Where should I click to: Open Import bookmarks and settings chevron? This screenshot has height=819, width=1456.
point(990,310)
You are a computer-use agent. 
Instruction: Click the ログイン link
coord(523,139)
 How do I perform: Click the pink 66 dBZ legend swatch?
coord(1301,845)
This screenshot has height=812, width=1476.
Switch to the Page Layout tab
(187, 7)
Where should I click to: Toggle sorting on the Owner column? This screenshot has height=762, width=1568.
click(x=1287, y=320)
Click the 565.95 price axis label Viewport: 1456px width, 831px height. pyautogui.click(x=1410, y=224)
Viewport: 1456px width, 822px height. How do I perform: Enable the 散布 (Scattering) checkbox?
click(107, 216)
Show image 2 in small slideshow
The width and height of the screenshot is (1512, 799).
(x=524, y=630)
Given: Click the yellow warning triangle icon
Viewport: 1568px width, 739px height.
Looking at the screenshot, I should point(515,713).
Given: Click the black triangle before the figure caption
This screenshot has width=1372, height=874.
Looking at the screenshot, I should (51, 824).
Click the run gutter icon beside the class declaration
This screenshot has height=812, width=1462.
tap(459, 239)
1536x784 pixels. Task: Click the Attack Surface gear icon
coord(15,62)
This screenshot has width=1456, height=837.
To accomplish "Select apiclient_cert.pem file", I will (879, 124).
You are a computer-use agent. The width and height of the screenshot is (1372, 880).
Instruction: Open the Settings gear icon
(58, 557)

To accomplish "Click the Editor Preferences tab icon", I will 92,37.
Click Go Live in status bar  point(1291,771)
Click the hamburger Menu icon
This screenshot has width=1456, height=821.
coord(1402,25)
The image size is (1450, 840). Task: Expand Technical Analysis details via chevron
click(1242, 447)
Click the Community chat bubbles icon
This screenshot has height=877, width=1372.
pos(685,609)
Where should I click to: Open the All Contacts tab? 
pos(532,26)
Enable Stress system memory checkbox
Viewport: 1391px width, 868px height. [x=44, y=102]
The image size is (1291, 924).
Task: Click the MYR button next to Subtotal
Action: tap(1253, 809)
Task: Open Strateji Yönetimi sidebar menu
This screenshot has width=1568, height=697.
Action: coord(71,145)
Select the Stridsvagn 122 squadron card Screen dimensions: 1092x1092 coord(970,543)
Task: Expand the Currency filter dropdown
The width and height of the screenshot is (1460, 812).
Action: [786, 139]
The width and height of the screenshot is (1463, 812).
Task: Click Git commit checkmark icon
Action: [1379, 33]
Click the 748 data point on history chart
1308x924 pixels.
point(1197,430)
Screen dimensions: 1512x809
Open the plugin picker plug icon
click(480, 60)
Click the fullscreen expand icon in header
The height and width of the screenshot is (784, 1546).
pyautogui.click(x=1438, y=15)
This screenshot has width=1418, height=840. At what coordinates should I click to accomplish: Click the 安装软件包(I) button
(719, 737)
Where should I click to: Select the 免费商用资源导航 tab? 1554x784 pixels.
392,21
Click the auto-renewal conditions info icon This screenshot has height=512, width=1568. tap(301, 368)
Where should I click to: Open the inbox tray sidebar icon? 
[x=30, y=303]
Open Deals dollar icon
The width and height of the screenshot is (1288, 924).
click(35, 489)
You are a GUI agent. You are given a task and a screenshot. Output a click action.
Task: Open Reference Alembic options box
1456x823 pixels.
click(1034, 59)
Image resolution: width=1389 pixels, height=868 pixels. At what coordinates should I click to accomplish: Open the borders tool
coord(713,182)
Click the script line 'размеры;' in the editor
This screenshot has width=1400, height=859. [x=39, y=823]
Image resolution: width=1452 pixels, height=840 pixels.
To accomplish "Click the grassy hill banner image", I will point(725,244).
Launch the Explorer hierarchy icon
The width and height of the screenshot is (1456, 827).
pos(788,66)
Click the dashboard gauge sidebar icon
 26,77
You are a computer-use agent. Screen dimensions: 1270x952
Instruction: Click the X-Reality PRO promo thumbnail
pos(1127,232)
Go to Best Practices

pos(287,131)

● **What to work on**
In the listing above, find the line containing "You are a GUI" and the line containing "Image resolution: width=1452", then quote both, plus every line between them, exactly as written.

● **Result below**
You are a GUI agent. You are given a task and a screenshot. Output a click action.
Task: Open Reference Alembic options box
1456x823 pixels.
click(1034, 59)
Image resolution: width=1389 pixels, height=868 pixels. At what coordinates should I click to accomplish: Open the borders tool
coord(713,182)
Click the script line 'размеры;' in the editor
This screenshot has width=1400, height=859. [x=39, y=823]
Image resolution: width=1452 pixels, height=840 pixels.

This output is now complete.